0005: Loki mixin configuration improvements
Author: Alexandre Chouinard (Daazku@gmail.com)
Date: 03/2025
Sponsor(s): N/A
Type: Feature
Status: Draft
Related issues/PRs:
- https://github.com/grafana/loki/issues/13631
- https://github.com/grafana/loki/issues/15881
- https://github.com/grafana/loki/issues/11820
- https://github.com/grafana/loki/issues/11806
- https://github.com/grafana/loki/issues/7730
- and more …
Thread from mailing list: N/A
Background
There is no easy way to set up dashboards and alerts for Loki on a pre-existing Prometheus stack that does not use the Prometheus Operator with a specific configuration.
The metrics selectors are hardcoded, making the dashboard unusable without manual modifications in many cases.
It is assumed that job
, cluster
, namespace
, container
and/or a combination of other labels are present on metrics and have very specific values.
Problem Statement
This renders the dashboards and alerts unusable for setups that do not conform to the current assumptions about which label(s) should be present in the metrics.
A good example of that would be the “job” label used everywhere:
job=~\"$namespace/bloom-planner\"
Usually the job label refer to the task name used to scrape the targets, as per Prometheus documentation, and
in k8s, if you are not using prometheus-operator
with ServiceMonitor
, it’s pretty common to have something like this as a scraping config:
- job_name: "kubernetes-pods" # Can actually be anything you want.
kubernetes_sd_configs:
- role: pod
relabel_configs:
# Cluster label is "required" by kubernetes-mixin dashboards
- target_label: cluster
replacement: '${cluster_label}'
...
which would scrape all pods and yield something like:
up{job="kubernetes-pods", ...}
Right off the bat, that makes the dashboards unusable because it’s incompatible with what is hardcoded in the dashboards and alerts.
Goals
Ideally, selectors should default to the values required internally by Grafana but remain configurable so users can tailor them to their setup.

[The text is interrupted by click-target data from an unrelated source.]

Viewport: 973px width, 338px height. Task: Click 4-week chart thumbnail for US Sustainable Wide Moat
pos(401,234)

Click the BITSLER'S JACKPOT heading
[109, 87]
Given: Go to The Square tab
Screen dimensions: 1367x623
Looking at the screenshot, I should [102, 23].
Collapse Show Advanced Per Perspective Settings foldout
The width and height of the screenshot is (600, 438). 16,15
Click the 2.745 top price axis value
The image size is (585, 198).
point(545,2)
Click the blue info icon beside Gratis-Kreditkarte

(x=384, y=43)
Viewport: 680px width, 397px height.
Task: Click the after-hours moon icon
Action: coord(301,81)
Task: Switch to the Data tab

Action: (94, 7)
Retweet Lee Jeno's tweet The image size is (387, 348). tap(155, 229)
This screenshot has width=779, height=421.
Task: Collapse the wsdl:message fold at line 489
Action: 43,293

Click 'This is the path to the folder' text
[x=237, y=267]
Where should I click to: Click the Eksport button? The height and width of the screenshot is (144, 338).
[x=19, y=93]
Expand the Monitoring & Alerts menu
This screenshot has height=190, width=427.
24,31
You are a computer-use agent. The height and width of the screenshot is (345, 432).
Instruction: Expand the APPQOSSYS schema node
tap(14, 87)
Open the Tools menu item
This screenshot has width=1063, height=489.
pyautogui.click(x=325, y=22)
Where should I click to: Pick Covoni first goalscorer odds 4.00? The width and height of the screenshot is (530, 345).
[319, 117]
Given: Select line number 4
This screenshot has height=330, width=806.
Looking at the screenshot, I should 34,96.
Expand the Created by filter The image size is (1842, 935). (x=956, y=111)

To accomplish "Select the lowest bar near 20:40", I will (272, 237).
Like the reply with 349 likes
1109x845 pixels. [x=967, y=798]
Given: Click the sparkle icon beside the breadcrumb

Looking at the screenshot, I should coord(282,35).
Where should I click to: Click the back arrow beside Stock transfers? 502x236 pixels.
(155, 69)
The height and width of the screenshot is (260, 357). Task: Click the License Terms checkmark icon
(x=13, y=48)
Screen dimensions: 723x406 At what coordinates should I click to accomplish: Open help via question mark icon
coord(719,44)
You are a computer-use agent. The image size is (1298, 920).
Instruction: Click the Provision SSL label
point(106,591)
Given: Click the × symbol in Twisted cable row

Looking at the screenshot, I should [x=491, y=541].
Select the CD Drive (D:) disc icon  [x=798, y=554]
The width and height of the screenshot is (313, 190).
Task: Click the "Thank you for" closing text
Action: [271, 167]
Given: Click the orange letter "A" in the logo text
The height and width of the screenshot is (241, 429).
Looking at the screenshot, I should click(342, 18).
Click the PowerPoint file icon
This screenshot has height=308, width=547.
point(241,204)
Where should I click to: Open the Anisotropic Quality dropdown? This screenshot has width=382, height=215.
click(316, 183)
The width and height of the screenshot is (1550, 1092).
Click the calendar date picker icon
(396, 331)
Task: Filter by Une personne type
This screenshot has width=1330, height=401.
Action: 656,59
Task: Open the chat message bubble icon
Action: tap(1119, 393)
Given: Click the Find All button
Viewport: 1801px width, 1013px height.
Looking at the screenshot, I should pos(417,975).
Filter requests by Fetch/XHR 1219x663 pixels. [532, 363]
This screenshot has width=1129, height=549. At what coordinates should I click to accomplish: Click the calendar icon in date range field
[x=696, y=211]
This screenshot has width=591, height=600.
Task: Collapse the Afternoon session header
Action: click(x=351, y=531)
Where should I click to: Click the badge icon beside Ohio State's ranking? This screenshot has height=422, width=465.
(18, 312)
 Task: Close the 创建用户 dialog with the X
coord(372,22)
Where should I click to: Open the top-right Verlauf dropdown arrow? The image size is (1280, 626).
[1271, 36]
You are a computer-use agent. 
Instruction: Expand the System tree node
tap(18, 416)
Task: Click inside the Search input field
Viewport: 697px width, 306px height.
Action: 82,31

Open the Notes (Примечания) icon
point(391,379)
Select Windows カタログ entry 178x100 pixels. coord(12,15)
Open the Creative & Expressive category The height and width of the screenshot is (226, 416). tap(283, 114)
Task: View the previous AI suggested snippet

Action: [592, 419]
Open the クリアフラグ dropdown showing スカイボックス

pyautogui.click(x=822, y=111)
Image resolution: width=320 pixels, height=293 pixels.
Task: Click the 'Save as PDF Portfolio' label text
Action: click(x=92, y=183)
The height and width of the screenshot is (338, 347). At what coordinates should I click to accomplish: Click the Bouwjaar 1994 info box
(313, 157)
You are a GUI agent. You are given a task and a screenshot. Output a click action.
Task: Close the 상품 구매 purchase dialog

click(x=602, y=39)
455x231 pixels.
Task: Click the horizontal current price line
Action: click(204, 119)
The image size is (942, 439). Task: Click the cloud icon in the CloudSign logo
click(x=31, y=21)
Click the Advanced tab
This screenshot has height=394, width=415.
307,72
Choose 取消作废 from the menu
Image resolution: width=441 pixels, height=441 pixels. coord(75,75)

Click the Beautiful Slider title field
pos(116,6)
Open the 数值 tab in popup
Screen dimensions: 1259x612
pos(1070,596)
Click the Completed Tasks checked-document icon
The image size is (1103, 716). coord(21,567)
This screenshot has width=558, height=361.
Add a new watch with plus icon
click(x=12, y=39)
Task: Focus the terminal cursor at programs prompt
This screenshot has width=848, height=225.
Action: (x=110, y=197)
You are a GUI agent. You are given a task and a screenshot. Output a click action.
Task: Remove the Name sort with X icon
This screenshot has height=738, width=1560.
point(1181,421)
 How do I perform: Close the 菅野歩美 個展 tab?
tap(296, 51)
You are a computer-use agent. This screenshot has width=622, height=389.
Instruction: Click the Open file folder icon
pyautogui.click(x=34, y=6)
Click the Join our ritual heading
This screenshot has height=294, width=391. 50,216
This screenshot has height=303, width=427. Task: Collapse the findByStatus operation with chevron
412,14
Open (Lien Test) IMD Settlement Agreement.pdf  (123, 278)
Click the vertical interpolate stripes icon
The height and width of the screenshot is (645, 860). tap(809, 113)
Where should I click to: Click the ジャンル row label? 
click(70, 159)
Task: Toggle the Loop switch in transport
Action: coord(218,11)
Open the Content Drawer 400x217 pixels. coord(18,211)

A good example of this is how kubernetes-monitoring/kubernetes-mixin did it: https://github.com/kubernetes-monitoring/kubernetes-mixin/blob/1fa3b6731c93eac6d5b8c3c3b087afab2baabb42/config.libsonnet#L20-L33 Every possible selector is configurable and thus allow for various setup to properly work.
The structure is already there to support this. It just has not been leveraged properly.
Non-Goals (optional)
It would be desirable to create some automated checks verifying that all metrics used in dashboard and alerts are using the proper selector(s) from the configuration. There are many issues in the repository about new dashboards or dashboard updates not using the proper labels on metrics.
Proposals
Proposal 0: Do nothing
This forces the community to either manually edit the dashboards/alerts or conform to a specific metric collection approach for Loki.
Proposal 1: Allow metrics label selectors to be configurable
This will require a good amount of refactoring.
It allows easier adoption of the “official” dashboards and alerts by the community.
Define once, reuse everywhere. (Currently, updating requires extensive search and replace.)
Other Notes
If this proposal is accepted, I am willing to do the necessary work to move it forward.